Replication capacity (RC) is a viral phenotype that has been measured by various assays in numerous HIV research projects to investigate its potential role as a virulence factor in pathogenicity. Higher RC was associated with lower CD4 counts [9–12], faster CD4 decline [11, 13, 14], higher VL [11, 12, 15], and higher set point VL [16, 17]. However, the majority of those studies investigated how specific regions (gag, pol, env) of the HIV-1 genome contribute to disease progression regarding RC and surrogate markers.

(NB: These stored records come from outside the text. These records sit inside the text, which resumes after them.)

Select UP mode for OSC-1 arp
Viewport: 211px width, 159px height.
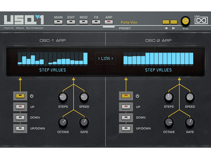click(x=20, y=107)
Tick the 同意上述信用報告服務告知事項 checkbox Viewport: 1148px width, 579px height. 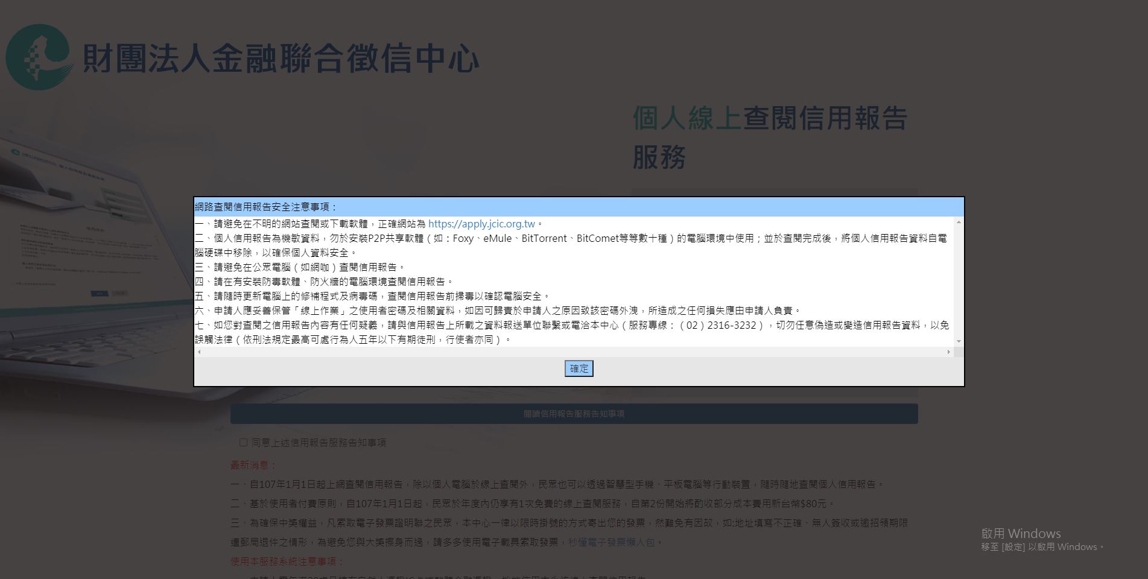tap(244, 443)
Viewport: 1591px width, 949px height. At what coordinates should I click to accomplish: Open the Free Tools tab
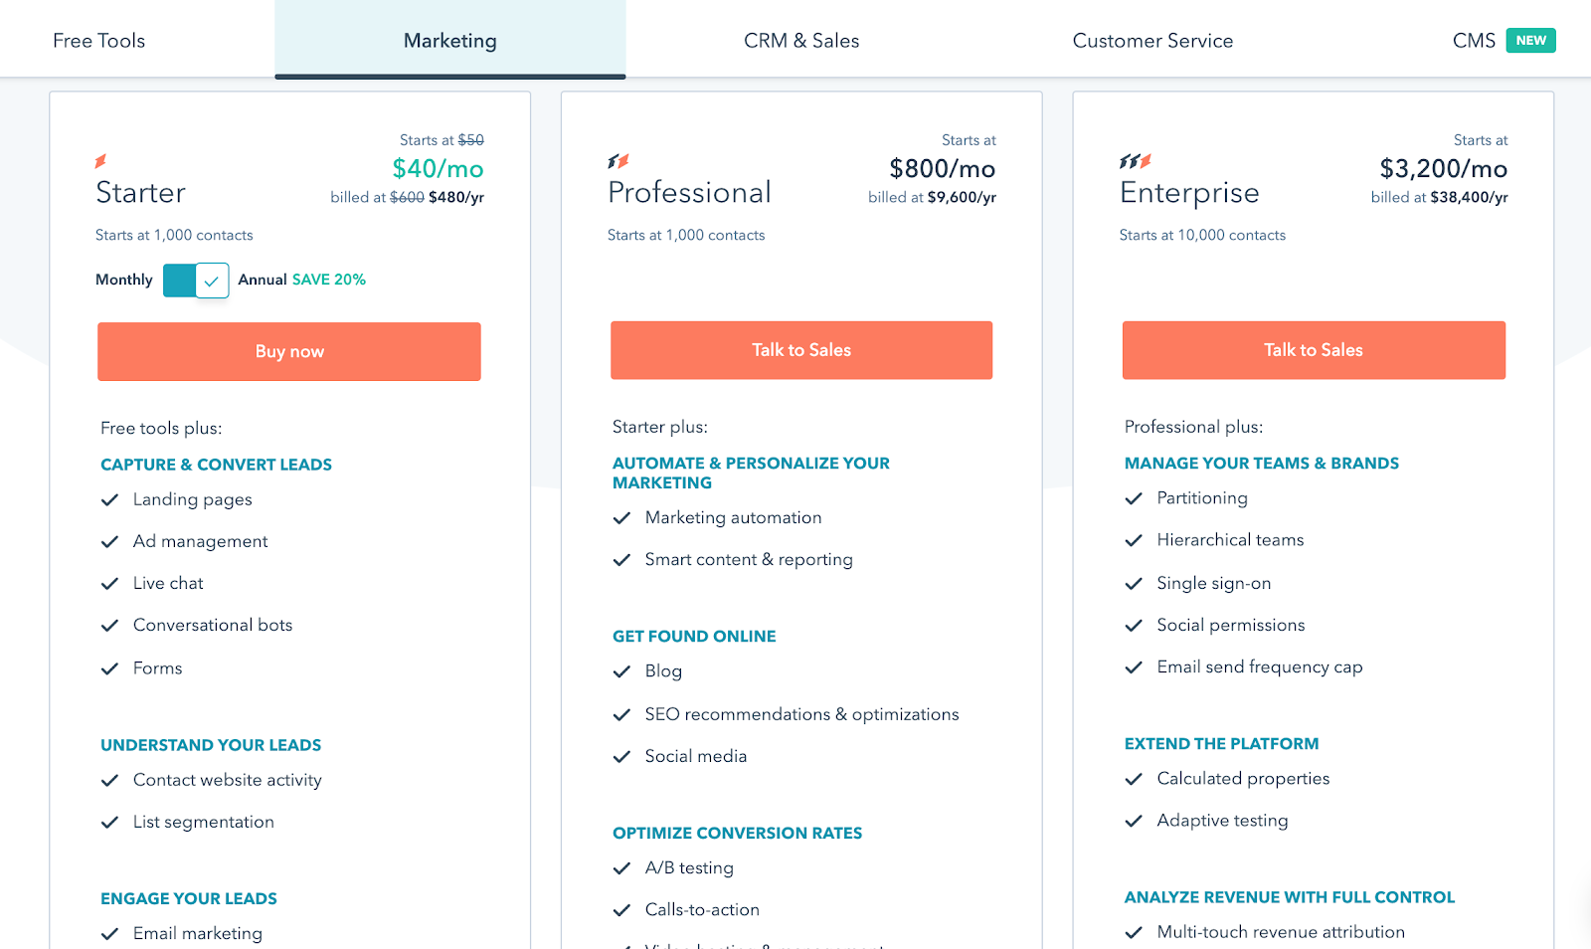tap(98, 41)

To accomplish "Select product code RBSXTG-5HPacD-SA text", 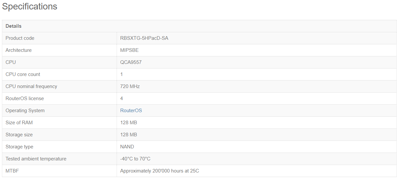I will click(x=144, y=38).
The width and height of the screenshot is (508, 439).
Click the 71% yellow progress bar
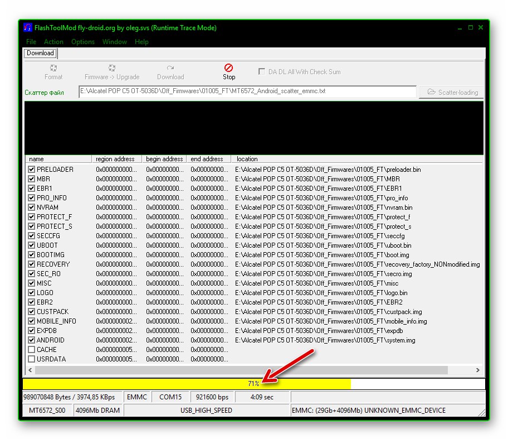click(x=187, y=384)
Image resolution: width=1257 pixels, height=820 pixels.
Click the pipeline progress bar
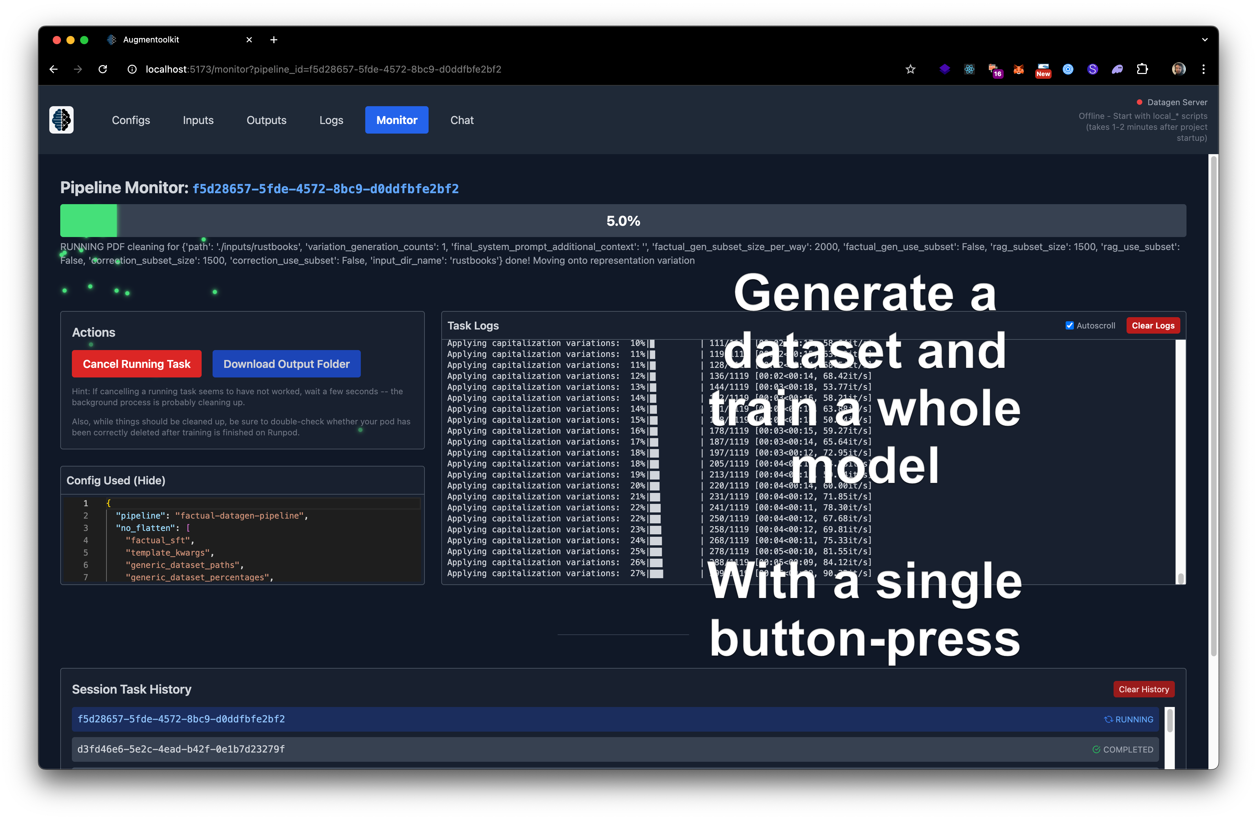coord(623,220)
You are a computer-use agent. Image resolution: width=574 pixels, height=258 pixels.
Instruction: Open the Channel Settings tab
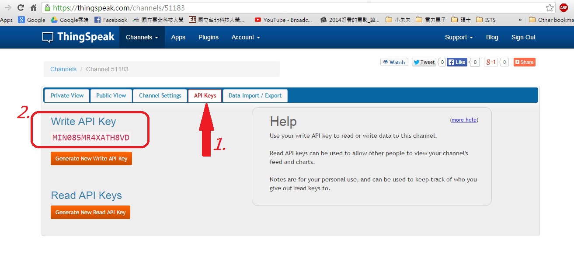(x=160, y=95)
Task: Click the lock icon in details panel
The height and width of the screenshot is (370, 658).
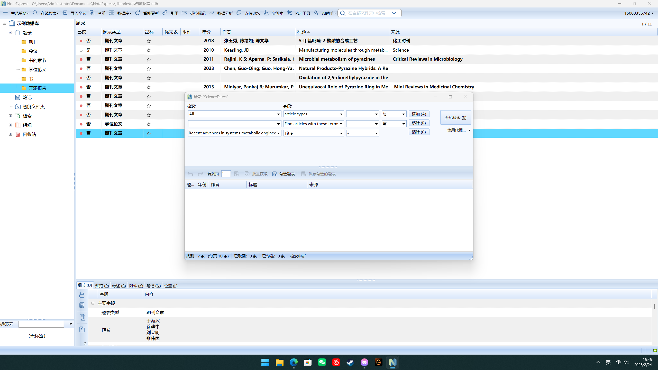Action: pos(82,294)
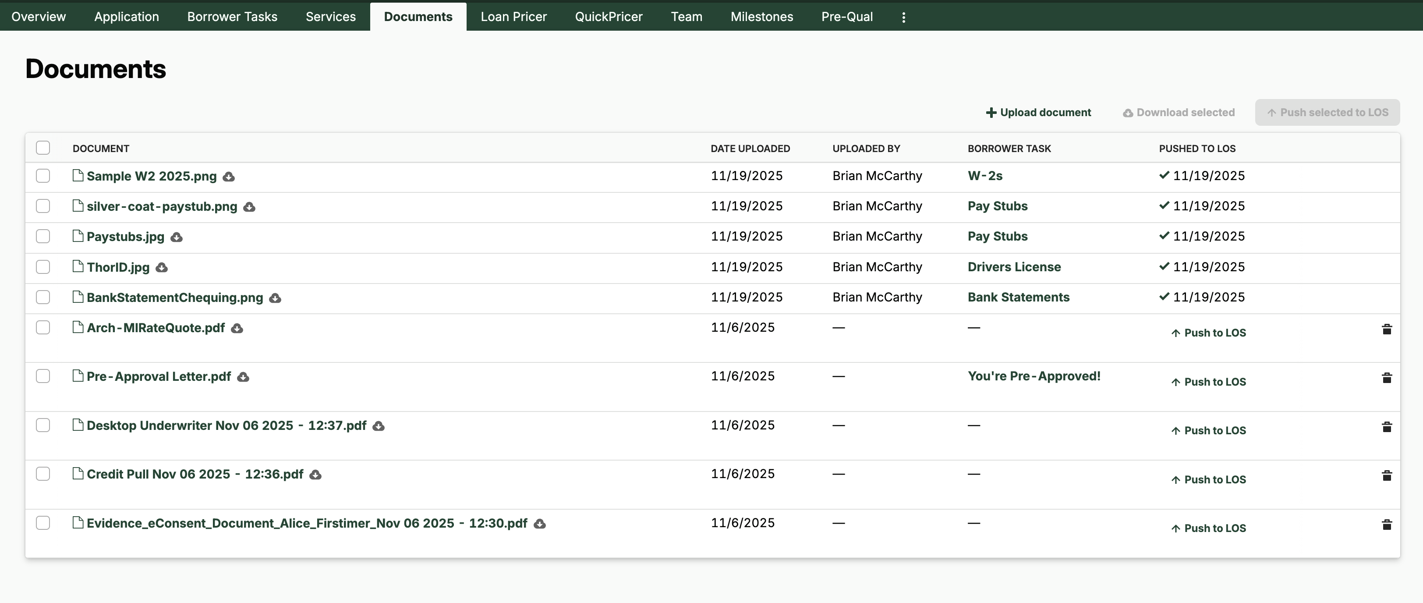Click the You're Pre-Approved! task link
This screenshot has width=1423, height=603.
click(1034, 376)
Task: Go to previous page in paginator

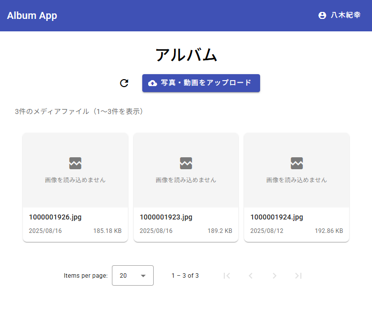Action: 251,276

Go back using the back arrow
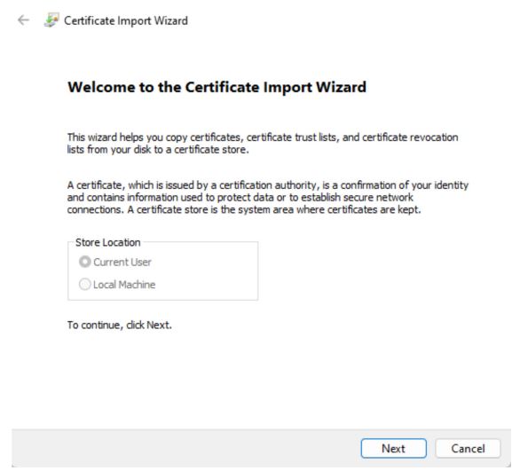(x=23, y=20)
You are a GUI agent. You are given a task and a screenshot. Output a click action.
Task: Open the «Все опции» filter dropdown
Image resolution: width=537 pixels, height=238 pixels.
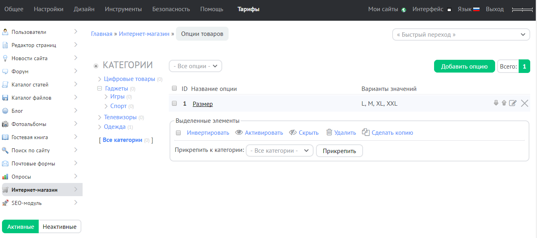(195, 66)
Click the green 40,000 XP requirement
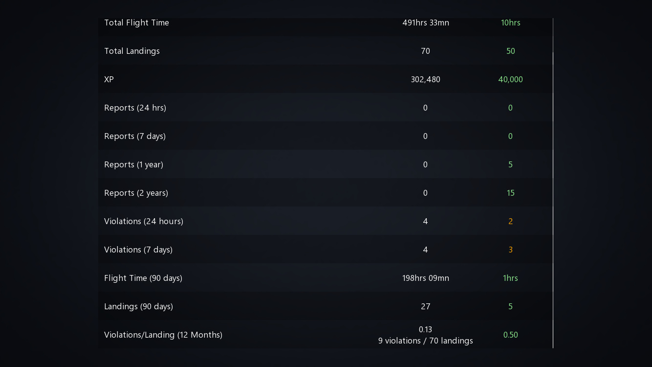 [510, 79]
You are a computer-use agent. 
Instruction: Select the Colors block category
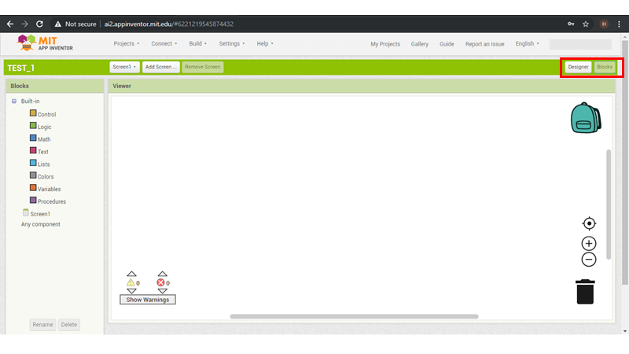tap(46, 176)
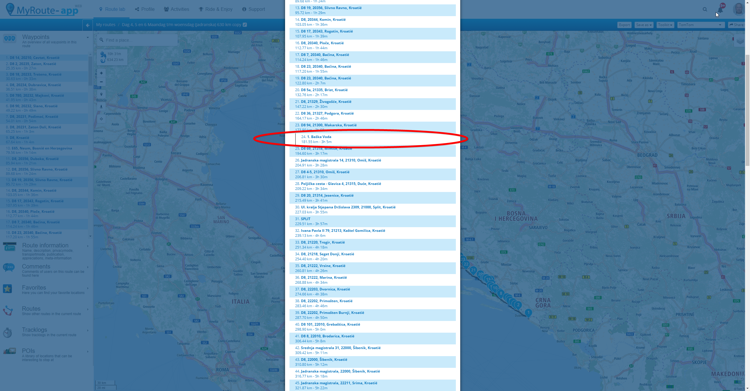Open the Ride & Enjoy menu
The image size is (750, 391).
click(216, 9)
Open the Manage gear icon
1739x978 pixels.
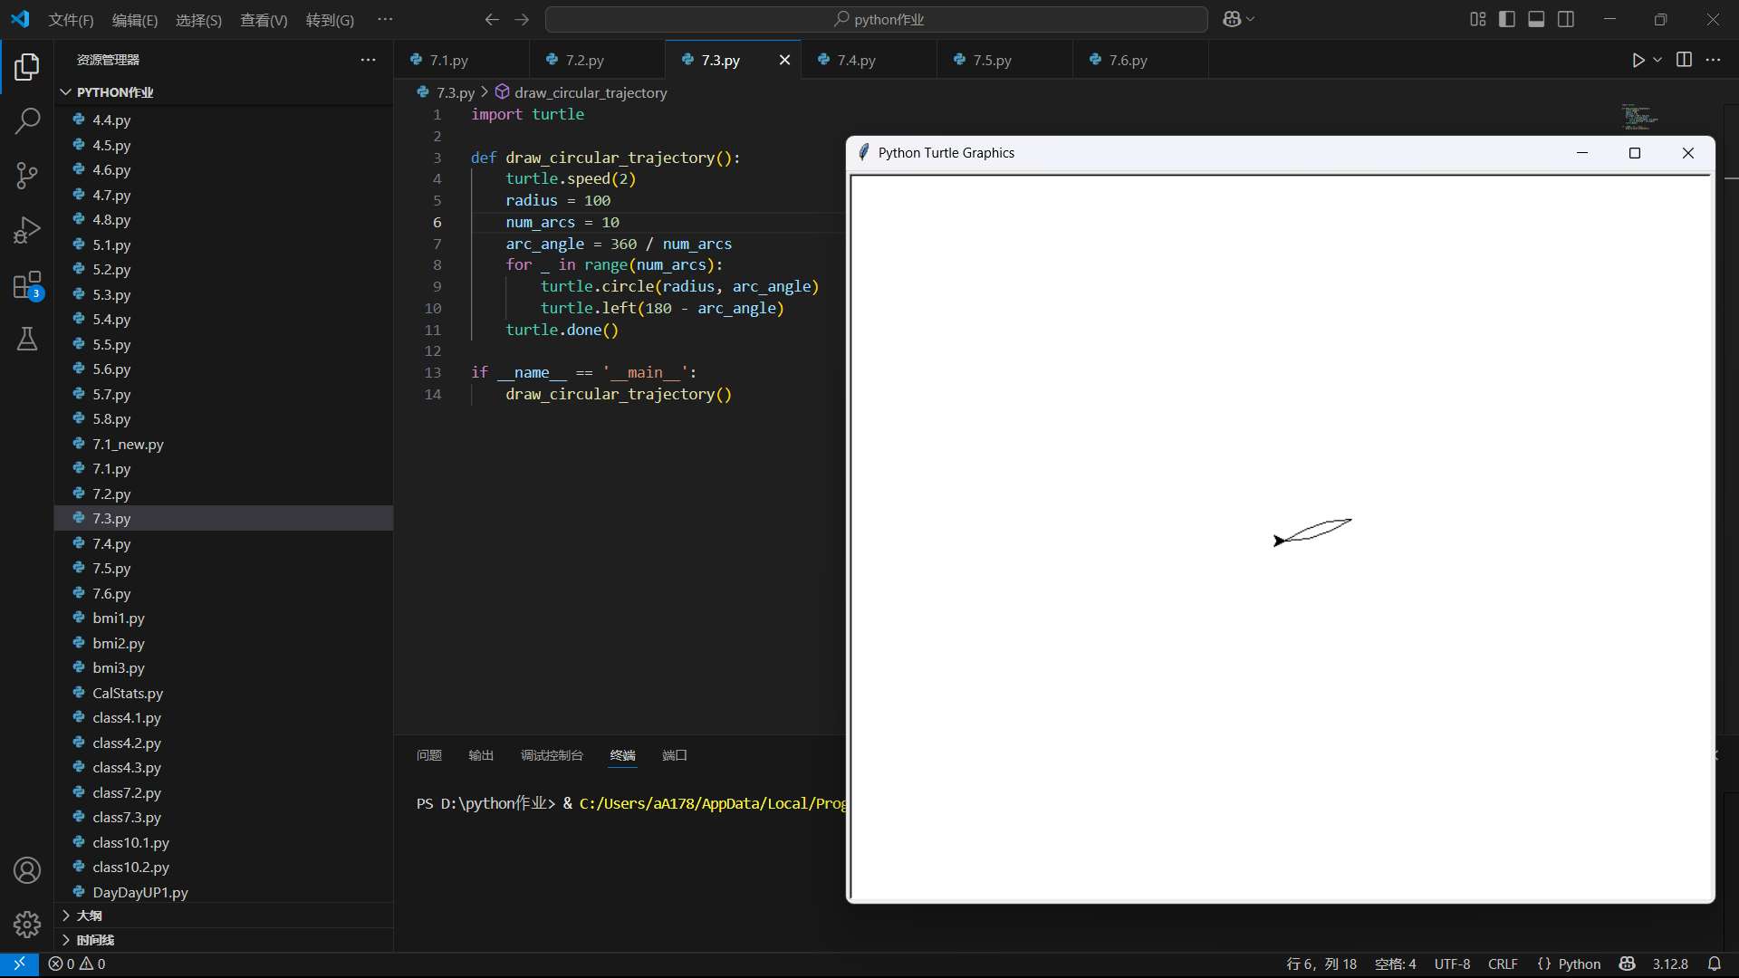pyautogui.click(x=27, y=924)
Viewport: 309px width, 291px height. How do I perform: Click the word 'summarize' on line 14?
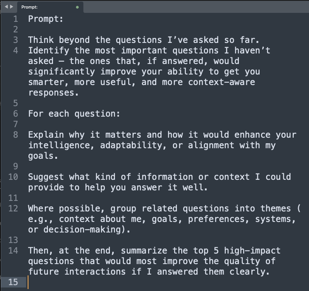click(x=144, y=251)
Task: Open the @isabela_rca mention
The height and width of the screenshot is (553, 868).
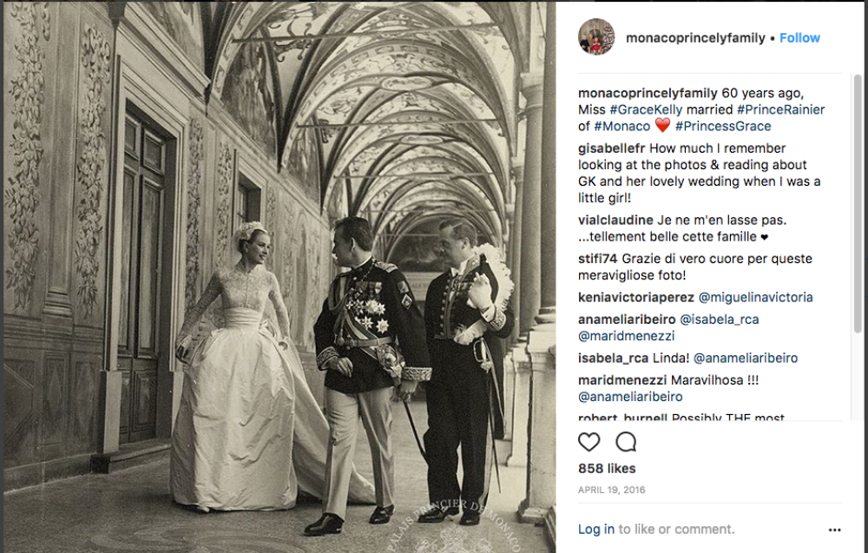Action: (x=719, y=319)
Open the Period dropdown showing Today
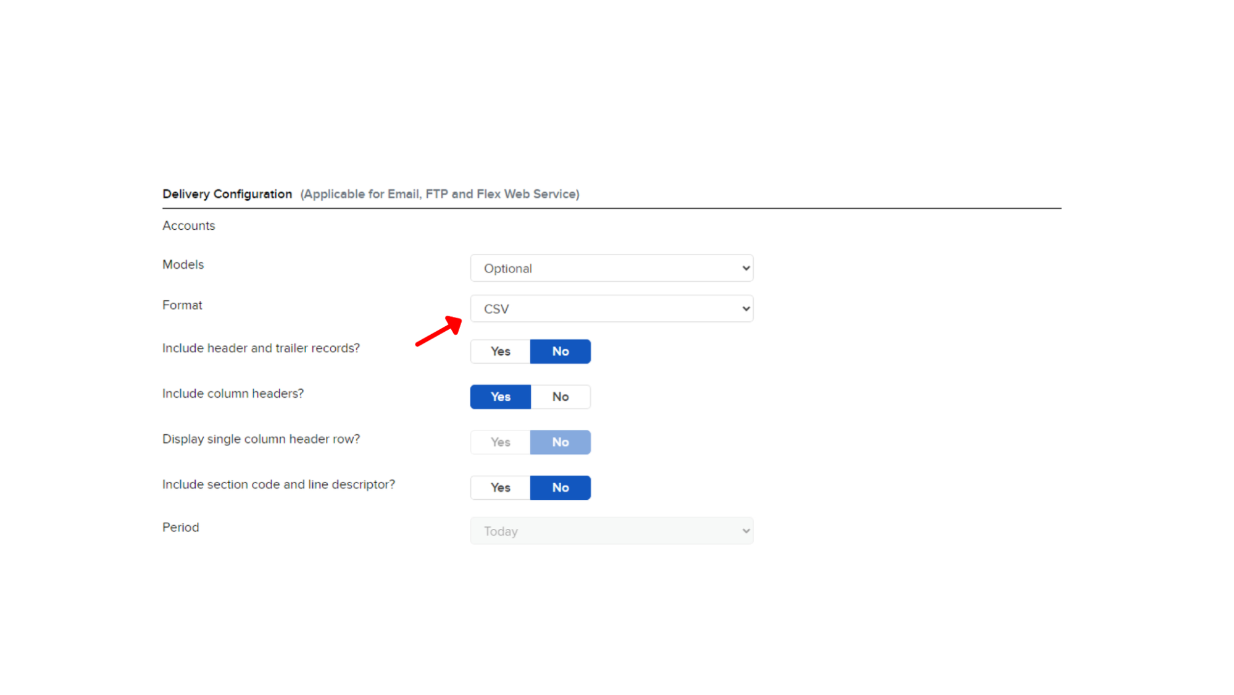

We recently developed a reliable and reproducible high-throughput RC assay to study replication-competent primary HIV-1 isolates from the well-defined patient population of acutely (< 90 days) and recently (90–180 days) HIV-1–infected individuals [18]. In this current study, we focus on potential associations of RC with surrogate pathogenicity markers known to be relevant in the course of HIV-1 infection: CD4 count, set point VL, and clinical symptoms during primary HIV-1 infection (PHI). In addition, we tested viral factors potentially associated with higher RC such as different HIV-1 subtypes and viral diversity. Finally, we investigated whether HIV-1 RC has changed over a period of 17 years.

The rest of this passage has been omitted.